They say a week is a long time in politics, but recently it’s felt like that’s just as true for pharmacy.
A quick recap for those of you who haven’t been glued to the C+D website over the last 10 days: On October 13, pharmacy minister David Mowat announced schemes to promote the sector’s urgent repeat supply and minor ailments roles. But community pharmacists barely had time to react before the Pharmaceutical Services Negotiating Committee dropped the bombshell everyone was fearing: the government is planning to bulldoze ahead with its funding cut in England – which will now amount to a 12% drop for December to March, followed by a further cut for 2017-18.
As I write this, official details of how this funding plan will be implemented remain scarce. But a leaked document suggests a promised “access fund” – designed to offer protection from the cuts for the most-needed pharmacies – will benefit just one in 10 businesses.

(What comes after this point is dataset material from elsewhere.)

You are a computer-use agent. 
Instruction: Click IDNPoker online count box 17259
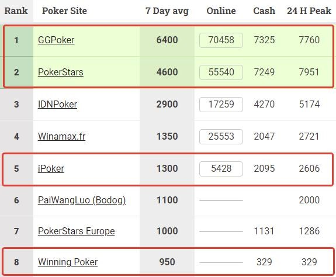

The only glimmer of hope: the Department of Health (DH) has exclusively told C+D that a “final decision” on the cuts has still not been made. This lent an added urgency to attempts by pharmacy’s political champions to press the minister to reconsider. But in an autumn that has already seen both Mr Mowat and NHS England chief executive Simon Stevens insist the sector must share the burden of the health service’s £22 billion savings, the outlook is bleak.
A deeper concern is the lack of a coherent policy behind these announcements. Surely any scheme to promote community pharmacy’s emergency supply role – which the National Pharmacy Association rightly branded a “smoke screen” for the cuts – will be undermined if pharmacies are forced to close?

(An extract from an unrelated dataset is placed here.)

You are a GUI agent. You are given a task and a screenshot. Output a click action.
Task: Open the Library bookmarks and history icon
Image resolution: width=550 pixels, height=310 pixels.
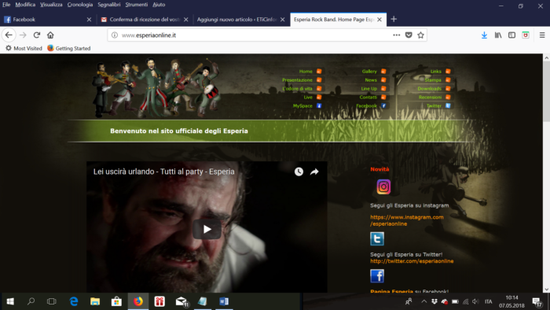tap(498, 35)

If alarm bells weren’t already ringing, the DH told C+D last week that the funding cut should be seen in the context of its ambition to “invest £112 million to deliver a further 1,500 pharmacists in general practice by 2020”. In the words of one C+D reader, this justification is “complete nonsense”. While there are many benefits to giving GP practices greater access to pharmacists’ expertise, even its most vocal proponents have not suggested that this scheme would be a replacement for community pharmacies closing across the country.
Either the government doesn’t understand the difference, or it doesn’t care. At this stage, I honestly don’t know what is more worrying.